Y A R G I T A Y K A R A R I

Davacı, davalının 01/05/2015 tarihinde dava konusu mecuru kiralayıp, 17/04/2017 tarihinde tahliye ettiğini, sözleşmenin hususi şartlar 6. maddesinde kiralananın ilk teslim alındığı gibi teslim edileceğinin kararlaştırıldığını, kiracının kiralananı tahrip edip malzemeleri de söküp götürdüğünü belirterek, fazlaya ilişkin hakları saklı kalmak kaydı ile, kiralanandaki hasar ve söküp götürülen malzemelerden kaynaklanan 125.000TL tazminatın 17/04/2017 tarihinden itibaren işleyecek yasal faizi ile birlikte davalıdan tahsiline karar verilmesini istemiştir.
Davalı kiracı, kiralananla ilgili alınmış yıkım kararı bulunduğunu, zararlardan da sorumlu tutulamayacaklarını bildirerek davanın reddini dilemiştir.
İlk derece mahkemesince, hor kullanımla ilgili davalı kiracıya yazılı bir bildirim yapılmadığı, zarara ilişkin de bir tespit yaptırılmadığı, tahliye sonrasında da taşınmazın yıkıldığı anlaşıldığından davanın reddine karar verilmiş, hüküm davacı vekili tarafından istinaf edilmiştir.

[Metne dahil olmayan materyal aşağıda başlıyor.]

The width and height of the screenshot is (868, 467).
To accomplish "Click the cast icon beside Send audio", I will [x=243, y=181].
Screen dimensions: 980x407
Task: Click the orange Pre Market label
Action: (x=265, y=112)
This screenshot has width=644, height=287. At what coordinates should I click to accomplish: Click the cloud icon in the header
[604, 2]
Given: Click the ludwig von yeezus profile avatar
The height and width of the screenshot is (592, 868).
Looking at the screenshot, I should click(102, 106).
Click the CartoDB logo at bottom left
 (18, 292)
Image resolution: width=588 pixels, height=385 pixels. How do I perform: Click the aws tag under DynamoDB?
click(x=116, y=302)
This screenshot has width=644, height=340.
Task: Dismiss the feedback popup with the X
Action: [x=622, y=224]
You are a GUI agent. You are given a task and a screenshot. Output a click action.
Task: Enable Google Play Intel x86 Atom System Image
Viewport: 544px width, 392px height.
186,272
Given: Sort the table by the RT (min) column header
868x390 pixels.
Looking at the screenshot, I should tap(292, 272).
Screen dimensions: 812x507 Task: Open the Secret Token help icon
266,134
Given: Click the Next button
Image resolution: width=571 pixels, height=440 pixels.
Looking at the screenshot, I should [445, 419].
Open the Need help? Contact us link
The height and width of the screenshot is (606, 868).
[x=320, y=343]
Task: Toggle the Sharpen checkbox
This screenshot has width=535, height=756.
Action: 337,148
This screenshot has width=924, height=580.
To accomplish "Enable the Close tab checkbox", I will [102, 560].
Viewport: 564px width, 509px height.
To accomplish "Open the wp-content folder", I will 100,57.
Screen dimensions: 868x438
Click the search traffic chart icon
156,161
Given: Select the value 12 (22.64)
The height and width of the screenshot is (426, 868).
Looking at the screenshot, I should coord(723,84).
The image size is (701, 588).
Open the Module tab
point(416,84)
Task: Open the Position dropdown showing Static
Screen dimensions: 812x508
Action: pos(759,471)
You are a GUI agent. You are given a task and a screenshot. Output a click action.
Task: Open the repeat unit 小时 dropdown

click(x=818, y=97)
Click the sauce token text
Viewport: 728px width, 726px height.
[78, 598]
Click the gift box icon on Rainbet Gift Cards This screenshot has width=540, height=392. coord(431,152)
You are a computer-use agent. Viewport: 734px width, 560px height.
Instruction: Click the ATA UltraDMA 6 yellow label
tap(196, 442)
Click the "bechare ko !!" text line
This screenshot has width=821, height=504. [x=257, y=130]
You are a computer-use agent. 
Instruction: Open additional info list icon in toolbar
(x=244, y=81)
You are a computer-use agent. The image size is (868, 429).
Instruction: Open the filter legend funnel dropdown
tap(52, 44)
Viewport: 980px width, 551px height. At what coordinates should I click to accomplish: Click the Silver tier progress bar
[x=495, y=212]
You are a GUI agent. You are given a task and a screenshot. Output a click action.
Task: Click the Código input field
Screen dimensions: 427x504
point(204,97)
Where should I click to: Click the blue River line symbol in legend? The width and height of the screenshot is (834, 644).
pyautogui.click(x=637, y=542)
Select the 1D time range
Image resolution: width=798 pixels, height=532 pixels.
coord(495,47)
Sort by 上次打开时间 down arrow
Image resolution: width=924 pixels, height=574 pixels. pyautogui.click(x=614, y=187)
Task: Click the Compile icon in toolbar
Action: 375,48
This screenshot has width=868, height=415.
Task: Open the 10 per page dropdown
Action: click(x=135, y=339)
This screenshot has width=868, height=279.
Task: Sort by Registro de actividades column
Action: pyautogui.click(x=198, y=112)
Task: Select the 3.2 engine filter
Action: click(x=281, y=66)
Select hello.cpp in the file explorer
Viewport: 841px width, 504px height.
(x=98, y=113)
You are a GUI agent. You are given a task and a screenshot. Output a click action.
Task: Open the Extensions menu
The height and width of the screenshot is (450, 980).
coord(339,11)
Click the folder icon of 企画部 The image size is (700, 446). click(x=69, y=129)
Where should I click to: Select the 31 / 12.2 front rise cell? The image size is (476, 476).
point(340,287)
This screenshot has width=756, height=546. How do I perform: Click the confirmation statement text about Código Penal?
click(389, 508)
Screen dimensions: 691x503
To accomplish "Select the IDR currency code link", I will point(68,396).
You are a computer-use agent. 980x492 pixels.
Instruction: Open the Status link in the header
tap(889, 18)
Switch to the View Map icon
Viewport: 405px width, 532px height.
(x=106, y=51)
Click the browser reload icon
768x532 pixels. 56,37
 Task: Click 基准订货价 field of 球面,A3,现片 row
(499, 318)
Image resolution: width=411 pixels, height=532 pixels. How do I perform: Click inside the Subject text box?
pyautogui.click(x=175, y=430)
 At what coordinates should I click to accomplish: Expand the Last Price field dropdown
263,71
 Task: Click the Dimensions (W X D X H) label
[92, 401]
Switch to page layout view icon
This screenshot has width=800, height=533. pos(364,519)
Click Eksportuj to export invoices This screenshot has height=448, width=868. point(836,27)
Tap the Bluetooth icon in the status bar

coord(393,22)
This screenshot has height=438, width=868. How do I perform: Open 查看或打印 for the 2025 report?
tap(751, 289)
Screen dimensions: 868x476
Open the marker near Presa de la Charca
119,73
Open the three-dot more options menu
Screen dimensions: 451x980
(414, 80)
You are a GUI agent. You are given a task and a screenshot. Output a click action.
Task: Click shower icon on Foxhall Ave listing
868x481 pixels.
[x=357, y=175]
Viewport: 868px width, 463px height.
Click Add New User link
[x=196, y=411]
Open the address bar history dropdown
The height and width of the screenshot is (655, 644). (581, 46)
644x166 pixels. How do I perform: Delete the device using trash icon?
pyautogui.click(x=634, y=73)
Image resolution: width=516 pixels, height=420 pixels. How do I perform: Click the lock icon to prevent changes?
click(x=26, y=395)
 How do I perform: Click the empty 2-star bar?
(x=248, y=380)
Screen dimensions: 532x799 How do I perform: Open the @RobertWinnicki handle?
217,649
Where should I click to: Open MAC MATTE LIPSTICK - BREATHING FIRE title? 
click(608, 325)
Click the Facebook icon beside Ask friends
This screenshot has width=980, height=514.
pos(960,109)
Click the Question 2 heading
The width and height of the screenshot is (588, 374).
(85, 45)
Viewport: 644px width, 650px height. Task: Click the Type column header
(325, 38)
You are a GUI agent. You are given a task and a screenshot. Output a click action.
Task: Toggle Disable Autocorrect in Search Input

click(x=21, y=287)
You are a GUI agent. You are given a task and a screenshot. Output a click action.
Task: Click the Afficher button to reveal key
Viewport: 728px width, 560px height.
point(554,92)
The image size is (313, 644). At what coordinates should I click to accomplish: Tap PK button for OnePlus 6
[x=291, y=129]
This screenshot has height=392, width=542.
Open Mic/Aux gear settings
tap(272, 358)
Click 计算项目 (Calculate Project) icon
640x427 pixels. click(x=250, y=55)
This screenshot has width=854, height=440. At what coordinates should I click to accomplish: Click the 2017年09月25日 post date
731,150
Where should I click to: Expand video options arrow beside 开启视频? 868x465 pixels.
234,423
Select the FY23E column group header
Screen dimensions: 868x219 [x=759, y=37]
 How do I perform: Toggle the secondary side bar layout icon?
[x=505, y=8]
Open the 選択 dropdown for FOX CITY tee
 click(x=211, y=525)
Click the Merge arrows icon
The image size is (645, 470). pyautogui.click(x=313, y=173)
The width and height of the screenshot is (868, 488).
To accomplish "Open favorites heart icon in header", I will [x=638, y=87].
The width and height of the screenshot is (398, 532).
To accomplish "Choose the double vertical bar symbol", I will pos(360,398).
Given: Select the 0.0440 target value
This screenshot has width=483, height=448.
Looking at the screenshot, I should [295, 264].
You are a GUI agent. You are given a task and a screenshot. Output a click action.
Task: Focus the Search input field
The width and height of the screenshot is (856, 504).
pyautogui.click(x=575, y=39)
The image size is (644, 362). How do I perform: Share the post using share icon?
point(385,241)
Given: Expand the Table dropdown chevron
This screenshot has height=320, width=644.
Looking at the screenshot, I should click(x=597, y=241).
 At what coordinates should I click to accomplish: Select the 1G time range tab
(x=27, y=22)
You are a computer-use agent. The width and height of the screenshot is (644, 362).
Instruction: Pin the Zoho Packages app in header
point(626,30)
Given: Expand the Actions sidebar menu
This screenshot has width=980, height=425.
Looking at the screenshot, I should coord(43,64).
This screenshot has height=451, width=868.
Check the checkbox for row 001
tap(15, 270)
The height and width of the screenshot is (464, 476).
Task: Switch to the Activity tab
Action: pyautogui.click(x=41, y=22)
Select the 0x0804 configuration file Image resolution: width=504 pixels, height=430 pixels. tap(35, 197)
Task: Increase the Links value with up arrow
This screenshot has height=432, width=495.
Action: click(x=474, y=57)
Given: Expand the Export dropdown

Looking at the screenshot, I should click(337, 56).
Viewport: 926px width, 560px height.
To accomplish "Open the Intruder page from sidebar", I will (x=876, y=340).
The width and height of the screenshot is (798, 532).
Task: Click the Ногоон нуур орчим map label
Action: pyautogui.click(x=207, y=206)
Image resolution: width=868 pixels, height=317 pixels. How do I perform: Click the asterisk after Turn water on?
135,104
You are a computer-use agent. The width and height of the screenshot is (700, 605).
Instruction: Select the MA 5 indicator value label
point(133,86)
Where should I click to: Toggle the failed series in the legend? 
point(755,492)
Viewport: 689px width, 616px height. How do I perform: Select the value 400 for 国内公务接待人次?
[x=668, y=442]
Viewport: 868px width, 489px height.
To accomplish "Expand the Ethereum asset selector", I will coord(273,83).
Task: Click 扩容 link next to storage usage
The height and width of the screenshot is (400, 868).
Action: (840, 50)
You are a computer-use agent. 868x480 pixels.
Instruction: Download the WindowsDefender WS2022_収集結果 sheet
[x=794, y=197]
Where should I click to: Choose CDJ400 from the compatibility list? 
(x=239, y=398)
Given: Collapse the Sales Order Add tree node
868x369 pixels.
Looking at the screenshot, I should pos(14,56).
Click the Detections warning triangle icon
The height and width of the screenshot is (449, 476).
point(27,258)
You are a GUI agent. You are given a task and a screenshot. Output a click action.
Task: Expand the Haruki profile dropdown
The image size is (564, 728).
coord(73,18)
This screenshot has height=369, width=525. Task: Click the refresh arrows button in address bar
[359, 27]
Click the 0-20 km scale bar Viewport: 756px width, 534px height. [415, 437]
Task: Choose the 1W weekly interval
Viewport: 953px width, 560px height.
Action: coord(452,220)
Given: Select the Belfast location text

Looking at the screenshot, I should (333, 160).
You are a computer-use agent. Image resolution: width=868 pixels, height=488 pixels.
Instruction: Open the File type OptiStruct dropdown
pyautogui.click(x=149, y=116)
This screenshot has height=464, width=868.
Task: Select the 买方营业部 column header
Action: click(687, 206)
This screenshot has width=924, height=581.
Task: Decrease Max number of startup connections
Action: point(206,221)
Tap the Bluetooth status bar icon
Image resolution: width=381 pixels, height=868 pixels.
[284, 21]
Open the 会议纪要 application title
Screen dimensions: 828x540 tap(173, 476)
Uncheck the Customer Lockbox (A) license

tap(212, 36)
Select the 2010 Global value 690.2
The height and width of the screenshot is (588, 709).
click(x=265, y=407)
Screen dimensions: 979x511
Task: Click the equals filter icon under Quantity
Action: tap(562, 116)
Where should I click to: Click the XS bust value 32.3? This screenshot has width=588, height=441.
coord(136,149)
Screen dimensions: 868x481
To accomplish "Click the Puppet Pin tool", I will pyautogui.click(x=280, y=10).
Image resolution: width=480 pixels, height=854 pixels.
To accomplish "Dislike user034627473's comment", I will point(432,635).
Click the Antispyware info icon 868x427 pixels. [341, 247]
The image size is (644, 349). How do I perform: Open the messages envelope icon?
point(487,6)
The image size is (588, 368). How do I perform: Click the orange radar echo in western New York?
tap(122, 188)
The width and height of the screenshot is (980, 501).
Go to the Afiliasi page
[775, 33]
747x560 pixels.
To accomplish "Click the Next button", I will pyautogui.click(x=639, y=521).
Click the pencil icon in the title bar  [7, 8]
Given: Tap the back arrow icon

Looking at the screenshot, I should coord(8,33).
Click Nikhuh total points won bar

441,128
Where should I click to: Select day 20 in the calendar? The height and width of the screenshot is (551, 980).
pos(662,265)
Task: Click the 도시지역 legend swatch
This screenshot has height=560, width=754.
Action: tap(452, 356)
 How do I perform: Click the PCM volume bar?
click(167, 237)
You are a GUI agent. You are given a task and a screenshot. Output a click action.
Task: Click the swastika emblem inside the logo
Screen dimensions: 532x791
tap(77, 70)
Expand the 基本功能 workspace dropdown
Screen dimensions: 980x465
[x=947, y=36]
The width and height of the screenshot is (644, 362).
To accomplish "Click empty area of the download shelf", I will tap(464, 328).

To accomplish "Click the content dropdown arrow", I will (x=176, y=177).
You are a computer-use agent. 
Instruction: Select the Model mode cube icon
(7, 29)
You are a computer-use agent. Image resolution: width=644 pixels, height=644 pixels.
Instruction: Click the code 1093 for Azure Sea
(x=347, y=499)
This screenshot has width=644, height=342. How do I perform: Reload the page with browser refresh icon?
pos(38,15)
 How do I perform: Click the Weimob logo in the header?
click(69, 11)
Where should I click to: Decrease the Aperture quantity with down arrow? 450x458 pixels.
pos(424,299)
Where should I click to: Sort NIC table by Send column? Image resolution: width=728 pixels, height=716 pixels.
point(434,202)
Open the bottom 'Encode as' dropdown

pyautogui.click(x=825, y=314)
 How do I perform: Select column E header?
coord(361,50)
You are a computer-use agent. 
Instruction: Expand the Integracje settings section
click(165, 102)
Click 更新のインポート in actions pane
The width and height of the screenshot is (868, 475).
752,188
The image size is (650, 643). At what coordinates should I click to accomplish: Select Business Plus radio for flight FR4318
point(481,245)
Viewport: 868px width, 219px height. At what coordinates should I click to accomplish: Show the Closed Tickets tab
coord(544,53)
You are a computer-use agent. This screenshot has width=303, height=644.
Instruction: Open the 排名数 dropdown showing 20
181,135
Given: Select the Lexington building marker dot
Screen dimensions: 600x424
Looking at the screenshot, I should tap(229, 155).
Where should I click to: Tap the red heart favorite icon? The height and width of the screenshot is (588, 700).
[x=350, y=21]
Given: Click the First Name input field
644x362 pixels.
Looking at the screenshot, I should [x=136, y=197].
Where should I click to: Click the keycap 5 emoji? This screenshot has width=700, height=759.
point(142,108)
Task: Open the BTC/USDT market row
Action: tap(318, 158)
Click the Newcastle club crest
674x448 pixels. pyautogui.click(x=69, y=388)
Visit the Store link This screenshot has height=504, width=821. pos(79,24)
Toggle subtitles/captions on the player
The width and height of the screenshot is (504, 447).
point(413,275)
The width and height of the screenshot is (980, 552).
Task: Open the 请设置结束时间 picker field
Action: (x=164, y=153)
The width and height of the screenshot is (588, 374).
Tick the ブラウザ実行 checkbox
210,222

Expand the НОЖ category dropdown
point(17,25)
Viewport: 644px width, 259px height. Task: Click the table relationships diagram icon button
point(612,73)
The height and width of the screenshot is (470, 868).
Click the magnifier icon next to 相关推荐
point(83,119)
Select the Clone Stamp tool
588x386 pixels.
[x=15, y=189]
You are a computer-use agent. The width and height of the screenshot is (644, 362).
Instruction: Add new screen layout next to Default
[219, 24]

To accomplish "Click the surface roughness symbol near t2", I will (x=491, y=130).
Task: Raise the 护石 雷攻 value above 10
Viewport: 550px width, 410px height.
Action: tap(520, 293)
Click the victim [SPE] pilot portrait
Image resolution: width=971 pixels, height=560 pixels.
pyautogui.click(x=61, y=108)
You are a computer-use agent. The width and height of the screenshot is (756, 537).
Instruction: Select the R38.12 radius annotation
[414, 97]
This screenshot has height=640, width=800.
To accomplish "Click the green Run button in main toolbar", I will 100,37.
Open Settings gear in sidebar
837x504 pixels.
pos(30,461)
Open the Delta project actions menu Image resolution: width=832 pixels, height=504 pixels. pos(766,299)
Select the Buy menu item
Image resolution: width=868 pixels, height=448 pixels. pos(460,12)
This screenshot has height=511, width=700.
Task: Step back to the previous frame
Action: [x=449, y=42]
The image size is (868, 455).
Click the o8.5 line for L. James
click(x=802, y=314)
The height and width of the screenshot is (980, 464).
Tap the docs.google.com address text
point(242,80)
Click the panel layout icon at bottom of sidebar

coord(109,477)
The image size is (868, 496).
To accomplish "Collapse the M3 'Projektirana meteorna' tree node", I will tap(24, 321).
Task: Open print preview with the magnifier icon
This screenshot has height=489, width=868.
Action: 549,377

Bölge adliye mahkemesince, Mahkemece her ne kadar TBK’nun 335. maddesi uyarınca kiraya verenin geri verme sırasında kiralananın durumunu gözden geçirmek ve eksiklikleri yazılı olarak bildirmek zorunda olduğu kabul edilerek davanın reddine karar
verilmiş ise de bina yıkılmış olduğundan kiralananın durumunun gözden geçirilmesi somut olayda mümkün değildir. Bina 6306 sayılı yasa kapsamında yıkıldığına göre, davacı hor kullanım nedeniyle eski hale getirme giderini isteyemez. Kiracı taşınmaza ait demirbaşları söküp götürmüş ise bu demirbaşların enkaz değerinin mevcut olması durumunda enkaz değerine ilişkin bedeli isteyebilir. Ancak davacı, istinaf dilekçesinde dava konusunu kiralanandan sökülen malzeme bedeli olarak açıklamış olup, HMK’nun 357/1 maddesi uyarınca ilke derece mahkemesinde ileri sürülmeyen iddia ve savunmaların dinlenmesi mümkün olmadığından, davacının herhangi bir zarara uğramadığı, bu durumda hasar bedelinin istenemeyeceği kabul edilerek ve gerekçe değiştirilmek suretiyle davacı vekilinin istinaf başvurusunun HMK 353/1-b-1 gereğince esastan reddine karar verilmiş, hüküm davacı vekili tarafından temyiz edilmiştir.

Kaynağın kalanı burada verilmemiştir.